So, I intend to replace it, when funds allow, with one of these:

Urban District 3'x3'

This is the Urban District 3′ x 3′ gaming mat from Urbanmatz. This will set me back 35 Euros, but is a rubber-backed cloth-topped gaming mat, similar to my Mars Attacks one, and comes with its own carrying bag. And the image above is of the 3′ square one – they do bigger sizes for those with greater table space. Follow the link above to see a gallery of the may being used for the Batman Miniature Games, which was one of the reasons I decided on it.

Digression over- bring on the buildings…

The first building I intend on completing is this one;


This is my kura, from Oriental Fantasy month back in August last year. As I ran out of time, I failed to provide a scenic base and door, which means that as storehouses go, it’s not particularly secure. So, that’s the first building.

Next up is my converted firehouse, which is intended to be the headquarters of my Ghostbusters;


Whilst I know this isn’t strictly scratch-built, it has been modified and still needs finishing, so it’s been added to the list.

Next is a building that has been used as a backdrop in a variety of my previous photos – the Bank;


One of the first buildings I ever made, it’s a sealed unit on its own base. Lsts of nice fancy detailing, but I made the mistake of painting it a very dark brown and it needs a face-lift.

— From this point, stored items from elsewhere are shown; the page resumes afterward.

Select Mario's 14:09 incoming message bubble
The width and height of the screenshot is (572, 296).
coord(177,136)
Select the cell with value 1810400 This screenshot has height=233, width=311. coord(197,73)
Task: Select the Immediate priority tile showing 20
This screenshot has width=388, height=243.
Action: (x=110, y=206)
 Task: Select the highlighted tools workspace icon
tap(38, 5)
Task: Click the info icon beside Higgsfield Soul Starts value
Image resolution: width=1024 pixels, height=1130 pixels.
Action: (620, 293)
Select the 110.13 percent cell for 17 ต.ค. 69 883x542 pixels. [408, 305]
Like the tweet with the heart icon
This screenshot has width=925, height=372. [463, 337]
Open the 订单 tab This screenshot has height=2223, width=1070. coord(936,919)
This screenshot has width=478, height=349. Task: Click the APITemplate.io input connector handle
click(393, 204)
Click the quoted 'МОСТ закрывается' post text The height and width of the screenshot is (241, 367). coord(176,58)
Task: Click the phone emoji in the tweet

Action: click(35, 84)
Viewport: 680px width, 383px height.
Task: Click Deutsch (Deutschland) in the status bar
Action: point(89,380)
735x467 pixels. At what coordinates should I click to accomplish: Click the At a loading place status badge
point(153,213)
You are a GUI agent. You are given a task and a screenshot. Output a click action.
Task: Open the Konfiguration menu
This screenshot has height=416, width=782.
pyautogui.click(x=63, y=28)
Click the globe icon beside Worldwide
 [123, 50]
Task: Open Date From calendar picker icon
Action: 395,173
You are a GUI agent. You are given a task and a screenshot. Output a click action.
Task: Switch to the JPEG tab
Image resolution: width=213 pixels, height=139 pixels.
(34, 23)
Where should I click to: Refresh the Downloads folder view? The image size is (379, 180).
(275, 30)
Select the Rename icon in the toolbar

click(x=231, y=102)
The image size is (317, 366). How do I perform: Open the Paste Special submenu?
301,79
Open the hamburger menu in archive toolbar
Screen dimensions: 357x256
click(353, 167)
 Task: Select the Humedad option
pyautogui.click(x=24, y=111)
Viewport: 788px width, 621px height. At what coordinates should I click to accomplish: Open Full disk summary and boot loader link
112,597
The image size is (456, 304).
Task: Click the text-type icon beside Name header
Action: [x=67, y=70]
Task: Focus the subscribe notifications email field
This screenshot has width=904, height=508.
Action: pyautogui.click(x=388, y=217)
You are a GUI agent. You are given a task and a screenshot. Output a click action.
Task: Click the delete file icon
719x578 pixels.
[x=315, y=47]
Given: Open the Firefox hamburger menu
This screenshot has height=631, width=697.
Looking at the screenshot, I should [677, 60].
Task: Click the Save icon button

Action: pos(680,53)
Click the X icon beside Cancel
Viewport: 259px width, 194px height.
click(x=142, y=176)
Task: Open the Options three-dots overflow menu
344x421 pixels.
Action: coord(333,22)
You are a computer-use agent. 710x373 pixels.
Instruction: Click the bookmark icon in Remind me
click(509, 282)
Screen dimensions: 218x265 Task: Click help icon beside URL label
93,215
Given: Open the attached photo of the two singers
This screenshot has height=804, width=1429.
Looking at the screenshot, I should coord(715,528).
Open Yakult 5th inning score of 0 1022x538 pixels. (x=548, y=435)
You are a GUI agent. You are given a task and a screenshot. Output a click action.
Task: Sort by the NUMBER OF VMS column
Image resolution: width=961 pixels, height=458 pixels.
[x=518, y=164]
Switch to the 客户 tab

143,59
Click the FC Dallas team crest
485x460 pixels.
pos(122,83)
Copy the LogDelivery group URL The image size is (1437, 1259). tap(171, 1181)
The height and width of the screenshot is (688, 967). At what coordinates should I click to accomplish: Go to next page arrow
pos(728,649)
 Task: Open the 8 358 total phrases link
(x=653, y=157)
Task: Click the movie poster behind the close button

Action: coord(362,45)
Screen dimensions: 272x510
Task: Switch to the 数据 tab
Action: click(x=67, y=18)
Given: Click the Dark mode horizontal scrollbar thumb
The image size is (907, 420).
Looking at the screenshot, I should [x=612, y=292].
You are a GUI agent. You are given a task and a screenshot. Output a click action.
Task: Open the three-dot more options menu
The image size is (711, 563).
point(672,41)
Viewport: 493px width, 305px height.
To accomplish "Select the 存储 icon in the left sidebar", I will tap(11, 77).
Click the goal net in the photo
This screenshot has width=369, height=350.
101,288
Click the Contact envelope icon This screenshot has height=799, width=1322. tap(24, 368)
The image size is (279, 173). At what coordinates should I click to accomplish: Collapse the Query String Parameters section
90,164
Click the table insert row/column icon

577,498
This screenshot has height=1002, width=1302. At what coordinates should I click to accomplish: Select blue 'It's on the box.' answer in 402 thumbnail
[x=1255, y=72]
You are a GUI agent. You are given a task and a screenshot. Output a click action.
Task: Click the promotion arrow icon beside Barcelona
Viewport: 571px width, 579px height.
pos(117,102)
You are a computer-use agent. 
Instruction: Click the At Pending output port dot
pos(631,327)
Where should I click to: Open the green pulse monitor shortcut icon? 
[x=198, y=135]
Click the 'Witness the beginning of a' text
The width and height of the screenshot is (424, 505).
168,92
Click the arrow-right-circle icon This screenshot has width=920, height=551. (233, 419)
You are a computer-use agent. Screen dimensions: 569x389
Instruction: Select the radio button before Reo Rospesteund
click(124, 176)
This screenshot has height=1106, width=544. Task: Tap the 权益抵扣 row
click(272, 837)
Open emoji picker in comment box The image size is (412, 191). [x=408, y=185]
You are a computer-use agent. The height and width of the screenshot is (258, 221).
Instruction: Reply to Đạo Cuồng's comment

Finally, what will eventually become a fast-food restaurant, which may look a little familiar…


I think the previous owner may have run it as a bar…

So, four weeks – four buildings. Let’s see how well I do…

“We Came, We Saw, We Kicked Its Ass!”

And with one of the most famous quotes from Ghostbusters, I am announcing a brief hiatus from my Ghostbusters Project, as next month sees the return of the popular Buffet feature – He- Month – which, based on the month it is occurring in, just had to be called “March-sters of the Universe.” Luckily, the quality of the figures far outweighs what passes for ‘humour’ round here…

So, as this was quite an ambitious project, which did go off on tangent here and there along the way, what have I to show for all my ‘hard’ work? Let’s have a look…

Firstly, my plan was to convert the Plasticville Fire Station into my Ghostbusters HQ, which started off looking like this:


And now looks like this:


Not completely operational, as we need to give the interior and exterior walls, doors and windows another coat of paint, finish the detailing on the containment grid and other equipment and obviously put some signage up.

Then we had their mode of transport, which started off as a Lledo Ambulance:


and now looks like this:


It still requires one more coat of white before I’m entirely happy with it and the roof-top equipment needs some final detailing, but other than that, it’s almost done. But what of the logos, I hear you ask? Well, my freehand painting skills are not precise enough to replicate the Ghostbusters symbol, so I’m going to cheat…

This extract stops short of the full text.